Optimize the ratio of NanoLuc and HaloTag expressing lentivirus by varying the amount of HaloTag expressing virus against a fixed volume of NanoLuc expressing virus. Also, a range of agonist concentrations should be tried based on known affinity values of ligand-receptor binding from literature.

Problem 3

Unequal expression or surface targeting of GPCR mutants.

Potential solution

The expression levels of wild-type and mutant receptors can be analyzed on immunoblots and from NanoLuc signal. Attempts can be made to equalize expression of mutants by altering the amount of expressing lentivirus. The surface expression of GPCR variants can be deduced from the baseline BRET ratio between GPCR-NanoLuc and HaloTag-CAAX. In the case of altered surface expression of mutant GPCR, we recommend the calculation and use of normalized BRET (and not ΔBRET) for BRET assays of internalization.

Resource availability

Lead contact

Further information and requests for resources and reagents should be directed to and will be fulfilled by the lead contact: Mohiuddin Ahmad (Mohiuddin-Ahmad@ouhsc.edu).

Technical contact

Technical questions on executing this protocol should be directed to and will be answered by the technical contact: Mohiuddin Ahmad (Mohiuddin-Ahmad@ouhsc.edu).

Materials availability

Requests for resources and reagents will be fulfilled by the lead contact with a completed Materials Transfer Agreement.

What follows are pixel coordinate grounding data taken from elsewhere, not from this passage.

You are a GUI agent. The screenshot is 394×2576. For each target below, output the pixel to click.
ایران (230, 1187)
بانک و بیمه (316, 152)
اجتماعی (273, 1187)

Data and code availability

This study did not generate large datasets or code. Any additional information required to reanalyze the data reported in this paper is available from the lead contact upon request.

Supplemental information

Table S1. Template for the analysis and plotting of BRET data, related to Step 7

Tab (A) Columns B-CU contain emission intensity values at 450 nm and 610 nm for before (Read 1) and after (Read 2) agonist application, CW-FL and FN-GA contain calculated BRET ratios before and after subtraction of values obtained from wells with no HaloTag ligand wells respectively, GC-GP contain calculated ΔBRET values, and GR-HE have calculated normalized BRET values. Tab (B) shows time-course graphs of BRET ratio, ΔBRET and normalized BRET for data inserted in tab A.